Listed records: Begin

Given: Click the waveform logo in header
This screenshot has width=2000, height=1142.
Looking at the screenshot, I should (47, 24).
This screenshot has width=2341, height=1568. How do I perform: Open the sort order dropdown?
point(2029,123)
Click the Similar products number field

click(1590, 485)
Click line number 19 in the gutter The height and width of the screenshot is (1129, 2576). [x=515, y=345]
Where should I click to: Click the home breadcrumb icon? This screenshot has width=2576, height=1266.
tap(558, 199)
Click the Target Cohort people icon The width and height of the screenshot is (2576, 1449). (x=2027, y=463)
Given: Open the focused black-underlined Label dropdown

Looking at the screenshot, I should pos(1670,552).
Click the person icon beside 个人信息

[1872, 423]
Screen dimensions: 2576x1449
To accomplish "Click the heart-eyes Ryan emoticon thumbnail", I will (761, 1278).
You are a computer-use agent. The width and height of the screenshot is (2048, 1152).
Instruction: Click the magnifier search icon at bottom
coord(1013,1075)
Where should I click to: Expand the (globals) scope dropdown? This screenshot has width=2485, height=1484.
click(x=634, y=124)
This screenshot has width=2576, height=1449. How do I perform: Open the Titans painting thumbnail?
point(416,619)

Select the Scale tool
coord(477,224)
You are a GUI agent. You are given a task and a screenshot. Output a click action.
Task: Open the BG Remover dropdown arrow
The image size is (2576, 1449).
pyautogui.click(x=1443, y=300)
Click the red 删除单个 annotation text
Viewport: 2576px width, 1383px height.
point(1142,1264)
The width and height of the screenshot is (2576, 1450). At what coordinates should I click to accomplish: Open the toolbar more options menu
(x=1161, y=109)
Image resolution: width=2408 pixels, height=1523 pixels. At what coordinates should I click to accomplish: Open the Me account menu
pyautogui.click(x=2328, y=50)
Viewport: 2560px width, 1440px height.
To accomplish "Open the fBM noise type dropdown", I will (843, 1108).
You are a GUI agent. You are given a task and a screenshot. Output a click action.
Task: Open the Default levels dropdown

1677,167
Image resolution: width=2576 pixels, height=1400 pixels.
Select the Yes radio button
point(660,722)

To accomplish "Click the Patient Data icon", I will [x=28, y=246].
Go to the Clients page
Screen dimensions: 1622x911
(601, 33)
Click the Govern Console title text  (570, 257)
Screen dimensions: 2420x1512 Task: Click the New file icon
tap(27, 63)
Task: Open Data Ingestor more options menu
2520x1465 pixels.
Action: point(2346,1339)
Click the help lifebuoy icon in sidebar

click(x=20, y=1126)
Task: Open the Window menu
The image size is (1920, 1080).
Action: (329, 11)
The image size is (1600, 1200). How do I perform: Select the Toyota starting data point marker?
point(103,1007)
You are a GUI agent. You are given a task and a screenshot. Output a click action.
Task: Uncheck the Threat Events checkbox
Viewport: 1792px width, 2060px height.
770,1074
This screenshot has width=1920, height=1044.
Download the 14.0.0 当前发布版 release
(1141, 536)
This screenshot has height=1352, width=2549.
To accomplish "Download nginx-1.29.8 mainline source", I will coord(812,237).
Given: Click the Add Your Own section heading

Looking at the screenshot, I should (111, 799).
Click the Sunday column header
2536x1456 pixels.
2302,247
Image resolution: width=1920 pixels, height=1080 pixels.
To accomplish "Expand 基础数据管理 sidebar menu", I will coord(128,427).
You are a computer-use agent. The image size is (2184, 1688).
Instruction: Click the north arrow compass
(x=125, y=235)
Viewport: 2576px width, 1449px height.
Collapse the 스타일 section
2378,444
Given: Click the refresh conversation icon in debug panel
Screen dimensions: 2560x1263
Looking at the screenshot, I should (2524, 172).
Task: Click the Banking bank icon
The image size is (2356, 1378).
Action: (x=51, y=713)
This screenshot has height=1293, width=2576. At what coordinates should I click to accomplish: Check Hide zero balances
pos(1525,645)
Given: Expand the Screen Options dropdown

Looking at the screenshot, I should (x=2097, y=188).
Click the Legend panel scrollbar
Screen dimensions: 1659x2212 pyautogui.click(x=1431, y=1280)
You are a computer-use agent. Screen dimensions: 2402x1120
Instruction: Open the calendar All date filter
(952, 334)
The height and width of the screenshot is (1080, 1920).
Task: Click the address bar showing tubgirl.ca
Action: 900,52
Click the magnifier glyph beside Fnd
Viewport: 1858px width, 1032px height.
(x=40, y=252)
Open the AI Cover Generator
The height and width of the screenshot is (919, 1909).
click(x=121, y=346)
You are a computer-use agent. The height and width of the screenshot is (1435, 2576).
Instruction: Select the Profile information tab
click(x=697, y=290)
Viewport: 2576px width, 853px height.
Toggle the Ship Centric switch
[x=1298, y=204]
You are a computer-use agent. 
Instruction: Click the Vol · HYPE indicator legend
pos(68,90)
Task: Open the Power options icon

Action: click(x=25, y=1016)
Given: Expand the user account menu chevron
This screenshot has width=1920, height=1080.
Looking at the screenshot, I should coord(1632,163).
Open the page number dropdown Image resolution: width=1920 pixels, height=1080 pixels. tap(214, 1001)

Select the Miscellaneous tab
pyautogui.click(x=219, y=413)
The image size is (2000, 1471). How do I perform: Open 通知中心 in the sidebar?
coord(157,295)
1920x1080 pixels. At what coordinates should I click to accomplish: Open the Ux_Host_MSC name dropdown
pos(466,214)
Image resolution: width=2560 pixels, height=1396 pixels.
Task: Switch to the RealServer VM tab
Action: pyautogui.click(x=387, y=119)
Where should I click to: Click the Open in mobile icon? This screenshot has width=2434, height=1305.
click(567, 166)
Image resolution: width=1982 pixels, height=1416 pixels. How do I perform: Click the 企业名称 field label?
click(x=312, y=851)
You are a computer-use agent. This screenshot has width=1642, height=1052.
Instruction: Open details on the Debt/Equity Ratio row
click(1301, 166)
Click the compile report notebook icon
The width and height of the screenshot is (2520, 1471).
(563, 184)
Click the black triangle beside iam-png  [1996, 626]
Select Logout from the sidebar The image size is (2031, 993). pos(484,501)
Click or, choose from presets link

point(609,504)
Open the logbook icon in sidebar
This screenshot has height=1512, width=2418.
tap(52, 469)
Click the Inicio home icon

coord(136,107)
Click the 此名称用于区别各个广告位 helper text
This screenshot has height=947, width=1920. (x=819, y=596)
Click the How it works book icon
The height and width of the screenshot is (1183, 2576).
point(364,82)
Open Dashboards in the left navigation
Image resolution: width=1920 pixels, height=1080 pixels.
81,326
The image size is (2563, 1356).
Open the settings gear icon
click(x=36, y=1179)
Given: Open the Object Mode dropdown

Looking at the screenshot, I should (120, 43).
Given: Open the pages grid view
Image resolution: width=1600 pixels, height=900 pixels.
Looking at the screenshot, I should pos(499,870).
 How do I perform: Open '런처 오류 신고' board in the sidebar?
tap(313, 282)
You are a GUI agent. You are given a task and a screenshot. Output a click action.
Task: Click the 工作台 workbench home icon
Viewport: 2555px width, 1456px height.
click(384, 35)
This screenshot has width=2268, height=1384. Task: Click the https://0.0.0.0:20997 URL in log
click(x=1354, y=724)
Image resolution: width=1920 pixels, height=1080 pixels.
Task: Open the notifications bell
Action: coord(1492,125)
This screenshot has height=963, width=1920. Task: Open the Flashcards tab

Listed records: End

Could you copy out every record above exactly as it appears?

**Output:**
Given: Click the waveform logo in header
This screenshot has width=2000, height=1142.
Looking at the screenshot, I should (47, 24).
This screenshot has width=2341, height=1568. How do I perform: Open the sort order dropdown?
point(2029,123)
Click the Similar products number field

click(1590, 485)
Click line number 19 in the gutter The height and width of the screenshot is (1129, 2576). [x=515, y=345]
Where should I click to: Click the home breadcrumb icon? This screenshot has width=2576, height=1266.
tap(558, 199)
Click the Target Cohort people icon The width and height of the screenshot is (2576, 1449). (x=2027, y=463)
Given: Open the focused black-underlined Label dropdown

Looking at the screenshot, I should pos(1670,552).
Click the person icon beside 个人信息

[1872, 423]
Screen dimensions: 2576x1449
To accomplish "Click the heart-eyes Ryan emoticon thumbnail", I will (761, 1278).
You are a computer-use agent. The width and height of the screenshot is (2048, 1152).
Instruction: Click the magnifier search icon at bottom
coord(1013,1075)
Where should I click to: Expand the (globals) scope dropdown? This screenshot has width=2485, height=1484.
click(x=634, y=124)
This screenshot has width=2576, height=1449. How do I perform: Open the Titans painting thumbnail?
point(416,619)

Select the Scale tool
coord(477,224)
You are a GUI agent. You are given a task and a screenshot. Output a click action.
Task: Open the BG Remover dropdown arrow
The image size is (2576, 1449).
pyautogui.click(x=1443, y=300)
Click the red 删除单个 annotation text
Viewport: 2576px width, 1383px height.
point(1142,1264)
The width and height of the screenshot is (2576, 1450). At what coordinates should I click to accomplish: Open the toolbar more options menu
(x=1161, y=109)
Image resolution: width=2408 pixels, height=1523 pixels. At what coordinates should I click to accomplish: Open the Me account menu
pyautogui.click(x=2328, y=50)
Viewport: 2560px width, 1440px height.
To accomplish "Open the fBM noise type dropdown", I will (843, 1108).
You are a GUI agent. You are given a task and a screenshot. Output a click action.
Task: Open the Default levels dropdown

1677,167
Image resolution: width=2576 pixels, height=1400 pixels.
Select the Yes radio button
point(660,722)

To accomplish "Click the Patient Data icon", I will [x=28, y=246].
Go to the Clients page
Screen dimensions: 1622x911
(601, 33)
Click the Govern Console title text  (570, 257)
Screen dimensions: 2420x1512 Task: Click the New file icon
tap(27, 63)
Task: Open Data Ingestor more options menu
2520x1465 pixels.
Action: point(2346,1339)
Click the help lifebuoy icon in sidebar

click(x=20, y=1126)
Task: Open the Window menu
The image size is (1920, 1080).
Action: (329, 11)
The image size is (1600, 1200). How do I perform: Select the Toyota starting data point marker?
point(103,1007)
You are a GUI agent. You are given a task and a screenshot. Output a click action.
Task: Uncheck the Threat Events checkbox
Viewport: 1792px width, 2060px height.
770,1074
This screenshot has width=1920, height=1044.
Download the 14.0.0 当前发布版 release
(1141, 536)
This screenshot has height=1352, width=2549.
To accomplish "Download nginx-1.29.8 mainline source", I will coord(812,237).
Given: Click the Add Your Own section heading

Looking at the screenshot, I should (111, 799).
Click the Sunday column header
2536x1456 pixels.
2302,247
Image resolution: width=1920 pixels, height=1080 pixels.
To accomplish "Expand 基础数据管理 sidebar menu", I will coord(128,427).
You are a computer-use agent. The image size is (2184, 1688).
Instruction: Click the north arrow compass
(x=125, y=235)
Viewport: 2576px width, 1449px height.
Collapse the 스타일 section
2378,444
Given: Click the refresh conversation icon in debug panel
Screen dimensions: 2560x1263
Looking at the screenshot, I should (2524, 172).
Task: Click the Banking bank icon
The image size is (2356, 1378).
Action: (x=51, y=713)
This screenshot has height=1293, width=2576. At what coordinates should I click to accomplish: Check Hide zero balances
pos(1525,645)
Given: Expand the Screen Options dropdown

Looking at the screenshot, I should (x=2097, y=188).
Click the Legend panel scrollbar
Screen dimensions: 1659x2212 pyautogui.click(x=1431, y=1280)
You are a computer-use agent. Screen dimensions: 2402x1120
Instruction: Open the calendar All date filter
(952, 334)
The height and width of the screenshot is (1080, 1920).
Task: Click the address bar showing tubgirl.ca
Action: 900,52
Click the magnifier glyph beside Fnd
Viewport: 1858px width, 1032px height.
(x=40, y=252)
Open the AI Cover Generator
The height and width of the screenshot is (919, 1909).
click(x=121, y=346)
You are a computer-use agent. The height and width of the screenshot is (1435, 2576).
Instruction: Select the Profile information tab
click(x=697, y=290)
Viewport: 2576px width, 853px height.
Toggle the Ship Centric switch
[x=1298, y=204]
You are a computer-use agent. 
Instruction: Click the Vol · HYPE indicator legend
pos(68,90)
Task: Open the Power options icon

Action: click(x=25, y=1016)
Given: Expand the user account menu chevron
This screenshot has width=1920, height=1080.
Looking at the screenshot, I should coord(1632,163).
Open the page number dropdown Image resolution: width=1920 pixels, height=1080 pixels. tap(214, 1001)

Select the Miscellaneous tab
pyautogui.click(x=219, y=413)
The image size is (2000, 1471). How do I perform: Open 通知中心 in the sidebar?
coord(157,295)
1920x1080 pixels. At what coordinates should I click to accomplish: Open the Ux_Host_MSC name dropdown
pos(466,214)
Image resolution: width=2560 pixels, height=1396 pixels.
Task: Switch to the RealServer VM tab
Action: pyautogui.click(x=387, y=119)
Where should I click to: Click the Open in mobile icon? This screenshot has width=2434, height=1305.
click(567, 166)
Image resolution: width=1982 pixels, height=1416 pixels. How do I perform: Click the 企业名称 field label?
click(x=312, y=851)
You are a computer-use agent. This screenshot has width=1642, height=1052.
Instruction: Open details on the Debt/Equity Ratio row
click(1301, 166)
Click the compile report notebook icon
The width and height of the screenshot is (2520, 1471).
(563, 184)
Click the black triangle beside iam-png  [1996, 626]
Select Logout from the sidebar The image size is (2031, 993). pos(484,501)
Click or, choose from presets link

point(609,504)
Open the logbook icon in sidebar
This screenshot has height=1512, width=2418.
tap(52, 469)
Click the Inicio home icon

coord(136,107)
Click the 此名称用于区别各个广告位 helper text
This screenshot has height=947, width=1920. (x=819, y=596)
Click the How it works book icon
The height and width of the screenshot is (1183, 2576).
point(364,82)
Open Dashboards in the left navigation
Image resolution: width=1920 pixels, height=1080 pixels.
81,326
The image size is (2563, 1356).
Open the settings gear icon
click(x=36, y=1179)
Given: Open the Object Mode dropdown

Looking at the screenshot, I should (120, 43).
Given: Open the pages grid view
Image resolution: width=1600 pixels, height=900 pixels.
Looking at the screenshot, I should pos(499,870).
 How do I perform: Open '런처 오류 신고' board in the sidebar?
tap(313, 282)
You are a GUI agent. You are given a task and a screenshot. Output a click action.
Task: Click the 工作台 workbench home icon
Viewport: 2555px width, 1456px height.
click(384, 35)
This screenshot has width=2268, height=1384. Task: Click the https://0.0.0.0:20997 URL in log
click(x=1354, y=724)
Image resolution: width=1920 pixels, height=1080 pixels.
Task: Open the notifications bell
Action: coord(1492,125)
This screenshot has height=963, width=1920. Task: Open the Flashcards tab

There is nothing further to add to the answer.